— BEGIN Data section —
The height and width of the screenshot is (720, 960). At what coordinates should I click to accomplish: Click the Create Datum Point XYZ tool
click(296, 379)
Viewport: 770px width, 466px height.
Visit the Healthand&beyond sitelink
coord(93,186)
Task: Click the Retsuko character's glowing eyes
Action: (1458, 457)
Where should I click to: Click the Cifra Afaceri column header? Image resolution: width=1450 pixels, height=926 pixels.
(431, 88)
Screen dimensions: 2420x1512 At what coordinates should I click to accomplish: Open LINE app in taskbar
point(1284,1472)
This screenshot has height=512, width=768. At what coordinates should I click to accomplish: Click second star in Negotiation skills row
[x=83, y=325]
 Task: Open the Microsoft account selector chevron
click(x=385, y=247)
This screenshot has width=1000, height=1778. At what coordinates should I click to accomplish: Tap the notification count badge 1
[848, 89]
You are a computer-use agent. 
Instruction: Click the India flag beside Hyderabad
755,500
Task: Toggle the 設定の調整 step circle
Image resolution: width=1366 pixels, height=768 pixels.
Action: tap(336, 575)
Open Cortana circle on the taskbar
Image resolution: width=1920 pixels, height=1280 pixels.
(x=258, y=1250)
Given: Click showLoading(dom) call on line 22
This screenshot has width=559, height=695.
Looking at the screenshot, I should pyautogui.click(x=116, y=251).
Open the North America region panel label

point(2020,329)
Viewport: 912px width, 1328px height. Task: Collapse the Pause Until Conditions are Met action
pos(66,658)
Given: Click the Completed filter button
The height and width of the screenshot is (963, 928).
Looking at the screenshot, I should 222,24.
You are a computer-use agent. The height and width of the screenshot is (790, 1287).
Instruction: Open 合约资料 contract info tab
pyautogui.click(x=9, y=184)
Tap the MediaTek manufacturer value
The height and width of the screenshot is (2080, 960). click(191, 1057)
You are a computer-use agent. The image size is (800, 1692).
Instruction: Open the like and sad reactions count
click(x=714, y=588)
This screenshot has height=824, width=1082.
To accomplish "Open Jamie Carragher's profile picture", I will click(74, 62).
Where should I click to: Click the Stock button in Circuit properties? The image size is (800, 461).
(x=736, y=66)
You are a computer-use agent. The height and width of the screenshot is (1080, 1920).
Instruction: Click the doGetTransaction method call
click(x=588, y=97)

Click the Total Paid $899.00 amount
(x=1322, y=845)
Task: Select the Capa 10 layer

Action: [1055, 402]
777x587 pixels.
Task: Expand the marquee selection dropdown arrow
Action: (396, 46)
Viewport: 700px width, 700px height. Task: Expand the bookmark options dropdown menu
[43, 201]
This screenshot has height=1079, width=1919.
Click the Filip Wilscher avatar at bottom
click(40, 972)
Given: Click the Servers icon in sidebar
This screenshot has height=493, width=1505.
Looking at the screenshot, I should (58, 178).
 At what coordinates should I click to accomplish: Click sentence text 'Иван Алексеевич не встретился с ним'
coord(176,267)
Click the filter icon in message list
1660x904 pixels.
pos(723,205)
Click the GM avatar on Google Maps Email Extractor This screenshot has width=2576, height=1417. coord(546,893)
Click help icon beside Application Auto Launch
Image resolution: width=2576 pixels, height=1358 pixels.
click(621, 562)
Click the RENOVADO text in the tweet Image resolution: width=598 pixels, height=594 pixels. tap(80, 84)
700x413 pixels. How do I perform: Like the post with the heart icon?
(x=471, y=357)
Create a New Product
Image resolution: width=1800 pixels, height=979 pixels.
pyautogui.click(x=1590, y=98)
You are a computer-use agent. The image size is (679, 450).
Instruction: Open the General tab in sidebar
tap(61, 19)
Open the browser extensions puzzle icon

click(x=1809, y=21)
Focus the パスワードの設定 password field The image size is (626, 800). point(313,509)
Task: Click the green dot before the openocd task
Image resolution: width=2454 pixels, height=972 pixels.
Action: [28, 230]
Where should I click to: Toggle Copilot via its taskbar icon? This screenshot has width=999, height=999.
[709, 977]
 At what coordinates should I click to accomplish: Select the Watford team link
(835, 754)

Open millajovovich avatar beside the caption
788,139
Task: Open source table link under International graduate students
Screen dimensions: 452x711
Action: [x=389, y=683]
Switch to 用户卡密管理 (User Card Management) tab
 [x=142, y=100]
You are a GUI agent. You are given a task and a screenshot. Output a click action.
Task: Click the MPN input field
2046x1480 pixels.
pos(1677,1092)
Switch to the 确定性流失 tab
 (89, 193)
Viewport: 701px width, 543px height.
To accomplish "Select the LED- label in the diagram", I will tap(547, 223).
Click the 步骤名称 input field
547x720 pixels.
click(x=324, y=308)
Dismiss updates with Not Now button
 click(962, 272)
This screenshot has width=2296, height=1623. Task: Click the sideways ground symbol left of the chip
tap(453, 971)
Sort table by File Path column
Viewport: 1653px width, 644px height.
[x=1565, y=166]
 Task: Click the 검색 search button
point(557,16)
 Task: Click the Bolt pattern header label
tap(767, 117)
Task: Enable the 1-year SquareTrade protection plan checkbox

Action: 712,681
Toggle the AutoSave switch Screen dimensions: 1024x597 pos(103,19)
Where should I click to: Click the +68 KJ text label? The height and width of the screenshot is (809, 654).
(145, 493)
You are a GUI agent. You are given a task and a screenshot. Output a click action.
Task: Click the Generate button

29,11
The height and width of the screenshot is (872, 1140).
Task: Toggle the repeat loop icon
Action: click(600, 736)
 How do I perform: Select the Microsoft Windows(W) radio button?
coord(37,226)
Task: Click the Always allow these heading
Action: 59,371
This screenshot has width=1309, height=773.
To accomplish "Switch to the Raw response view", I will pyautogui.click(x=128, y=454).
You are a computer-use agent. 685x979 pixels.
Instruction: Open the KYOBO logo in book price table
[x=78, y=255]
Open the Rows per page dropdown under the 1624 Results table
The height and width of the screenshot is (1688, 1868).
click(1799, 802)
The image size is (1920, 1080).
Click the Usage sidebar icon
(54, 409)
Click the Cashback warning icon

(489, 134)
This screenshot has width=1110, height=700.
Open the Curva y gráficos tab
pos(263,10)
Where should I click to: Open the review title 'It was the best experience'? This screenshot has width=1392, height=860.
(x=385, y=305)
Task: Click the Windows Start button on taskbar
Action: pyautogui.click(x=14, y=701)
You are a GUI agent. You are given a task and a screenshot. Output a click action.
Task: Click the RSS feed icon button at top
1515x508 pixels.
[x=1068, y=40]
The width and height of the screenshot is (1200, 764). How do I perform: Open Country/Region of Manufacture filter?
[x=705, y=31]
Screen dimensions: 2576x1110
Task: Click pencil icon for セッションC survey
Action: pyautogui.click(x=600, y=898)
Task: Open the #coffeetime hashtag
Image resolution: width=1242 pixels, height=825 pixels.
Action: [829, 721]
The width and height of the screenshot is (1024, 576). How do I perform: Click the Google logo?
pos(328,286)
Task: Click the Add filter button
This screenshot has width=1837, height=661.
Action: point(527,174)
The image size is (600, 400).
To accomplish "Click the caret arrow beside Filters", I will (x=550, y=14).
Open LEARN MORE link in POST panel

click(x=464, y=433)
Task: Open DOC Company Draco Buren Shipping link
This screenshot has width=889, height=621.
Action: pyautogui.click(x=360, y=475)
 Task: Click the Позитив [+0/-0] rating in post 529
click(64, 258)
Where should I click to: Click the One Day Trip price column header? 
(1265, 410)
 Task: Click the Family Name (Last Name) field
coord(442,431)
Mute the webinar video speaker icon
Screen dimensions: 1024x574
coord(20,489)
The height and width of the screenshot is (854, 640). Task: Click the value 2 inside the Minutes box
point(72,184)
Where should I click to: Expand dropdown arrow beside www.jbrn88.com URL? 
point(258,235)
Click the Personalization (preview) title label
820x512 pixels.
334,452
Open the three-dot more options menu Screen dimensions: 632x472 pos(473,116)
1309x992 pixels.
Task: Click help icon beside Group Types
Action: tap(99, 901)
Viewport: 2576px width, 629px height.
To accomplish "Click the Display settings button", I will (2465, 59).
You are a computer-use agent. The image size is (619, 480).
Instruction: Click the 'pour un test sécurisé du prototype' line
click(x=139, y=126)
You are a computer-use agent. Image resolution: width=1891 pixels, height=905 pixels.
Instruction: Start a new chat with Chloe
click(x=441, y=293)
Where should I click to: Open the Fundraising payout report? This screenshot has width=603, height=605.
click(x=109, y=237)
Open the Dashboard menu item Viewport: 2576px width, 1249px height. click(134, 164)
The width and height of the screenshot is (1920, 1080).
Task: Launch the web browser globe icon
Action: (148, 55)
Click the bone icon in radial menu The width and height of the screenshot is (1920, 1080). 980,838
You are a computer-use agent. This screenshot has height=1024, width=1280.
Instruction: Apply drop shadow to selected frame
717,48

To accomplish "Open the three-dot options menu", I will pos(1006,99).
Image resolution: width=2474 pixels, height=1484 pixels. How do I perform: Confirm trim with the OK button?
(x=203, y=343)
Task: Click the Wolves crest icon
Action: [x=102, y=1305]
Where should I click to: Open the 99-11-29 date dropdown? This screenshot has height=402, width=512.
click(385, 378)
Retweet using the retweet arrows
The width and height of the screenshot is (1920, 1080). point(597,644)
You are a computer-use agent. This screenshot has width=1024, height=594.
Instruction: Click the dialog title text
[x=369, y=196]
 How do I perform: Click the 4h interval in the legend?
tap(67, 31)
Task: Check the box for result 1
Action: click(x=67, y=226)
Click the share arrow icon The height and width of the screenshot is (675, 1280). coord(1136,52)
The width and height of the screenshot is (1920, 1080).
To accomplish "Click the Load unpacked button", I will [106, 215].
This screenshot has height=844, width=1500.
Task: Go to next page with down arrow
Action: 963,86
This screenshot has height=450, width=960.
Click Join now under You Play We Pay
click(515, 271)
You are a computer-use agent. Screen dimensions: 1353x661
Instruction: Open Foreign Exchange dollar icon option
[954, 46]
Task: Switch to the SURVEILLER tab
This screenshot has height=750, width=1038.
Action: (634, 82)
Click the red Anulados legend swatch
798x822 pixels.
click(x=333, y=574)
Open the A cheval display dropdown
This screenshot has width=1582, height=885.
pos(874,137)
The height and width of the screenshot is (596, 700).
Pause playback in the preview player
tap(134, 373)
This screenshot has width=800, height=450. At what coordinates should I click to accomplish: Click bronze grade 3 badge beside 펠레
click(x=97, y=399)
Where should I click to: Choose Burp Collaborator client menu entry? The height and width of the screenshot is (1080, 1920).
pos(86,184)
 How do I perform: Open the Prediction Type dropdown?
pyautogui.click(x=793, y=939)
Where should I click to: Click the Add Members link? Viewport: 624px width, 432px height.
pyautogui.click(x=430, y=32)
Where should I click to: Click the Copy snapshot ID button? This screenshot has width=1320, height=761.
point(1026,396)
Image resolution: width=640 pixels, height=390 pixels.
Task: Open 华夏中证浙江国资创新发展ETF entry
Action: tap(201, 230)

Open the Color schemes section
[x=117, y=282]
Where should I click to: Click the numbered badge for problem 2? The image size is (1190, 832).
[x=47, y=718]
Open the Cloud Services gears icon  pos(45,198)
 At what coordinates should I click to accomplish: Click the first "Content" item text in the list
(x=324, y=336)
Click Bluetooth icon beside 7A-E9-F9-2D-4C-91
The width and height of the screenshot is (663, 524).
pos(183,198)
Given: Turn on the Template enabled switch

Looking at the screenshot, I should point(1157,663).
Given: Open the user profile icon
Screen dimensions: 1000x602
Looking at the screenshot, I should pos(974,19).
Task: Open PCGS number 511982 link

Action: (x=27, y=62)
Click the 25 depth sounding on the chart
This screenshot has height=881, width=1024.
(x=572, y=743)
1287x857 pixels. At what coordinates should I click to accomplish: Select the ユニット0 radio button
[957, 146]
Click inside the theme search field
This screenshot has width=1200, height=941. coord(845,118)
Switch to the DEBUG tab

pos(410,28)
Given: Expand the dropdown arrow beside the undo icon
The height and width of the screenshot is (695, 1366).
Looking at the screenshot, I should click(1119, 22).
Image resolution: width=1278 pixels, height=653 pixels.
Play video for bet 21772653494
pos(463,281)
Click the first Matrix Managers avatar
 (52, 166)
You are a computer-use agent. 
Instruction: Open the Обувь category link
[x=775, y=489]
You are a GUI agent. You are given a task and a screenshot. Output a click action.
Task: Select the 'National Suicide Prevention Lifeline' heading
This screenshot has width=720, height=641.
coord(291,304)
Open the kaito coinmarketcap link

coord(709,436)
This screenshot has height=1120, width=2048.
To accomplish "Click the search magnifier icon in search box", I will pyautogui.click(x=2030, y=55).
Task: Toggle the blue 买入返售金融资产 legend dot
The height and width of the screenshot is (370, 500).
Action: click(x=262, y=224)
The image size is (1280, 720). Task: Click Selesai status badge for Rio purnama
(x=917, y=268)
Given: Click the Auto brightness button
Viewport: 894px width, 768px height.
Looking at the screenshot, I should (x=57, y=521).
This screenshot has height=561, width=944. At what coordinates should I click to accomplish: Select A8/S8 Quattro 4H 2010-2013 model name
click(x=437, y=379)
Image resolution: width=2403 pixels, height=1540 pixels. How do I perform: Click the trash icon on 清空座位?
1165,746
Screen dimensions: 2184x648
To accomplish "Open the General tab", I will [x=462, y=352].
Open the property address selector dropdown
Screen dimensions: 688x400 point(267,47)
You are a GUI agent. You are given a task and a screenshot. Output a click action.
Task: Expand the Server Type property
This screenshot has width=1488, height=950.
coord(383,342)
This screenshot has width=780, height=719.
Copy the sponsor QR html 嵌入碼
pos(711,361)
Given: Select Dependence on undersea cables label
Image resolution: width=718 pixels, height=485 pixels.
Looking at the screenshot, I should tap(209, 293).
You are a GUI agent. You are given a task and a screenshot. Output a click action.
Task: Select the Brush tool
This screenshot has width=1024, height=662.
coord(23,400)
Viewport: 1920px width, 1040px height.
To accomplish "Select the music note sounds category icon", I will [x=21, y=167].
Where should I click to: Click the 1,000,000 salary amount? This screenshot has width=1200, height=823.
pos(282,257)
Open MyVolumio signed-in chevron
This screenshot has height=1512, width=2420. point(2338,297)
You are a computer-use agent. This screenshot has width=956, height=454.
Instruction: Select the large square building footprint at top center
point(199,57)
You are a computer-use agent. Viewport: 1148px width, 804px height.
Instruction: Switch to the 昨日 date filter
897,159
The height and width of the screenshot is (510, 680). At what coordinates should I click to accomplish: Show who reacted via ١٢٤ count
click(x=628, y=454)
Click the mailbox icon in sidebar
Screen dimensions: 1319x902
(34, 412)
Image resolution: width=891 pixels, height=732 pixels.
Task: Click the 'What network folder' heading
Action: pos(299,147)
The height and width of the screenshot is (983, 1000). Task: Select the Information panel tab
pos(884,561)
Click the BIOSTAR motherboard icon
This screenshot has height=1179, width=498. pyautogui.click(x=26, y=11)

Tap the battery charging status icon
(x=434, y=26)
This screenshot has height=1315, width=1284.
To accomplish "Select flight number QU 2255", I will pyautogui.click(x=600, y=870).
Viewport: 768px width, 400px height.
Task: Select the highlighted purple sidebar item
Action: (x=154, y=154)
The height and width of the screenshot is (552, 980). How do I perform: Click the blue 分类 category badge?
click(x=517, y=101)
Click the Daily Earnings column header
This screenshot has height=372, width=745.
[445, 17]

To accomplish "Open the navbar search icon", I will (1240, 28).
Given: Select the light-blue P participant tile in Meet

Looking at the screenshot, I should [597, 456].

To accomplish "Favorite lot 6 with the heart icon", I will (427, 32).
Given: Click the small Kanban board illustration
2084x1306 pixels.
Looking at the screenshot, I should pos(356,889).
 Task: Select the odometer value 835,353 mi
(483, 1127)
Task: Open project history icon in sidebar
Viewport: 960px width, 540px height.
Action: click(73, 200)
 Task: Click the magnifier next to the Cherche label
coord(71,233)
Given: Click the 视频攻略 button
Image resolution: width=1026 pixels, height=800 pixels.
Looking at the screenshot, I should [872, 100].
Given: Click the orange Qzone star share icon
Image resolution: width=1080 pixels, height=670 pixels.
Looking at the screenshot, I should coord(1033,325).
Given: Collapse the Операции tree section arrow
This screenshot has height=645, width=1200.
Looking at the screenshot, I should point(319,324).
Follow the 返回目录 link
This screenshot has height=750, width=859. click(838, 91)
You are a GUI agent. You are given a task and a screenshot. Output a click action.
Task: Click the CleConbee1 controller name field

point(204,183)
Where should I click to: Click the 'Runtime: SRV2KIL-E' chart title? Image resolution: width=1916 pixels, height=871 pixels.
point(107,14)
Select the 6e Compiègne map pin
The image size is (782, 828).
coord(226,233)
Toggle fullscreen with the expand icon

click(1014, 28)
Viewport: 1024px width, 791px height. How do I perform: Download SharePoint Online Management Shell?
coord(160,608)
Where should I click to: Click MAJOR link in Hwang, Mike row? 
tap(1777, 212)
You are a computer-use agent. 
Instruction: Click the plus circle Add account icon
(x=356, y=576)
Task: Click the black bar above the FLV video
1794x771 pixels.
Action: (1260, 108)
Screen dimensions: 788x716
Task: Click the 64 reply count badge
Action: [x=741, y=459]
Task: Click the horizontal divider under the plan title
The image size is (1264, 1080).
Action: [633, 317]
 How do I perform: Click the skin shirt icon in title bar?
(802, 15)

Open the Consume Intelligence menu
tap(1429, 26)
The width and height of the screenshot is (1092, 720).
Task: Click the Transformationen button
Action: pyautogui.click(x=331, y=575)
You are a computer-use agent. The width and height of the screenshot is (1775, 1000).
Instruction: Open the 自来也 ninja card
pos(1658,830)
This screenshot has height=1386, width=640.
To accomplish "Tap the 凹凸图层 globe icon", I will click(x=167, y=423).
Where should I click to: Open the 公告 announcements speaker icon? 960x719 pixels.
— END Data section —
Copy the rows from the start through the line with "point(1284,1472)", swapping "column header" for "column title" and leaving everything else the same.

The height and width of the screenshot is (720, 960). At what coordinates should I click to accomplish: Click the Create Datum Point XYZ tool
click(296, 379)
Viewport: 770px width, 466px height.
Visit the Healthand&beyond sitelink
coord(93,186)
Task: Click the Retsuko character's glowing eyes
Action: (1458, 457)
Where should I click to: Click the Cifra Afaceri column title? Image resolution: width=1450 pixels, height=926 pixels.
(431, 88)
Screen dimensions: 2420x1512 At what coordinates should I click to accomplish: Open LINE app in taskbar
point(1284,1472)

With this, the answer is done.